§ Task to carry out: How do the lines below between the ones holding "Task: Click the 'How" and "You are a computer-use", inclusive, read? Give them again exactly, with no other lines.
___ Material provided
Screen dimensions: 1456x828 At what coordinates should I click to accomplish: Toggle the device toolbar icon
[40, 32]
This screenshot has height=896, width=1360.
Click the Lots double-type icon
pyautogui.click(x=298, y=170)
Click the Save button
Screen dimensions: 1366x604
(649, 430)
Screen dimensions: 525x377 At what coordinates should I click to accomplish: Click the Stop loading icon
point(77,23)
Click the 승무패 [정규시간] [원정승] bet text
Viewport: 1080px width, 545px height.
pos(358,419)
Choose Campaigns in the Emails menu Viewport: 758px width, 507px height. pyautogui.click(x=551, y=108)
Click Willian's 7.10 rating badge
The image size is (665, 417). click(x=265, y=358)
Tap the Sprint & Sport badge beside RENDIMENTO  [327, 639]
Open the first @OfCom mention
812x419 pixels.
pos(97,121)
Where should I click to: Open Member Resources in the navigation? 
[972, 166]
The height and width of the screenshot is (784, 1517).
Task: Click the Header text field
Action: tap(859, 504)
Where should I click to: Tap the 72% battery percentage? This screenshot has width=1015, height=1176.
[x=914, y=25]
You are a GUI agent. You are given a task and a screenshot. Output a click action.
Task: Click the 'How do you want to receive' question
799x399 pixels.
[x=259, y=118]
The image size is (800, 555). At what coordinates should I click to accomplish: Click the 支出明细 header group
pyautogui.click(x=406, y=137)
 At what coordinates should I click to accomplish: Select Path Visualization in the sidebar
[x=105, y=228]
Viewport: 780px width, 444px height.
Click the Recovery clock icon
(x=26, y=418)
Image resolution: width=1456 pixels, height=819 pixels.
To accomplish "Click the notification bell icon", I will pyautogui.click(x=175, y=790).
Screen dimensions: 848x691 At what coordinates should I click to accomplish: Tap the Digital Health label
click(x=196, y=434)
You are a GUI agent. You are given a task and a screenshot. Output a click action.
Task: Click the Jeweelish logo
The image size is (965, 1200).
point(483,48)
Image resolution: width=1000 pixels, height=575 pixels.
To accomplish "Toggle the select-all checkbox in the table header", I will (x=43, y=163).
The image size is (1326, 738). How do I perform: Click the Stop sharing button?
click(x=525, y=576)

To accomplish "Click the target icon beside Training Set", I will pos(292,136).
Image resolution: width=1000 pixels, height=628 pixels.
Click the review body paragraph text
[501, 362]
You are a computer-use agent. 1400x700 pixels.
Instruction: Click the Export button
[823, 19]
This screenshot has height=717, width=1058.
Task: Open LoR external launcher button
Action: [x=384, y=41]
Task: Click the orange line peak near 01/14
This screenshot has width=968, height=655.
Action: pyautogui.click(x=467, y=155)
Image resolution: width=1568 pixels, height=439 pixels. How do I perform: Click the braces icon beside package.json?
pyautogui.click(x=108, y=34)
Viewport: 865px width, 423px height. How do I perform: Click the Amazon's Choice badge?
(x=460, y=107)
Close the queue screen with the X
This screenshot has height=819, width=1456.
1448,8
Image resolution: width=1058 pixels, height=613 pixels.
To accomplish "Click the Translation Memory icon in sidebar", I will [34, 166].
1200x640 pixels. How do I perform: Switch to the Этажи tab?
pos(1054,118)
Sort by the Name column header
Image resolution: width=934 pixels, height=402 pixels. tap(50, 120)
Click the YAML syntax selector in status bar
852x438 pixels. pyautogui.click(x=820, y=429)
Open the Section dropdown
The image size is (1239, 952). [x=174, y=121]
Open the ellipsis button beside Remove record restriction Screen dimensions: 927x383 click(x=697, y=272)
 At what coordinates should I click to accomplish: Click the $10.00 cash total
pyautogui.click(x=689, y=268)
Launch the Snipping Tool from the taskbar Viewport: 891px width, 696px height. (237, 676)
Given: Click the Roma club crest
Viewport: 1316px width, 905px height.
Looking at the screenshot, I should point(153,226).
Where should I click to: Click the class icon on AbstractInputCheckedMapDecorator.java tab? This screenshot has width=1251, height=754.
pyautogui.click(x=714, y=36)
______
§ Task answer:
Task: Click the 'How do you want to receive' question
799x399 pixels.
[x=259, y=118]
The image size is (800, 555). At what coordinates should I click to accomplish: Click the 支出明细 header group
pyautogui.click(x=406, y=137)
 At what coordinates should I click to accomplish: Select Path Visualization in the sidebar
[x=105, y=228]
Viewport: 780px width, 444px height.
Click the Recovery clock icon
(x=26, y=418)
Image resolution: width=1456 pixels, height=819 pixels.
To accomplish "Click the notification bell icon", I will pyautogui.click(x=175, y=790).
Screen dimensions: 848x691 At what coordinates should I click to accomplish: Tap the Digital Health label
click(x=196, y=434)
You are a GUI agent. You are given a task and a screenshot. Output a click action.
Task: Click the Jeweelish logo
The image size is (965, 1200).
point(483,48)
Image resolution: width=1000 pixels, height=575 pixels.
To accomplish "Toggle the select-all checkbox in the table header", I will (x=43, y=163).
The image size is (1326, 738). How do I perform: Click the Stop sharing button?
click(x=525, y=576)

To accomplish "Click the target icon beside Training Set", I will pos(292,136).
Image resolution: width=1000 pixels, height=628 pixels.
Click the review body paragraph text
[501, 362]
You are a computer-use agent. 1400x700 pixels.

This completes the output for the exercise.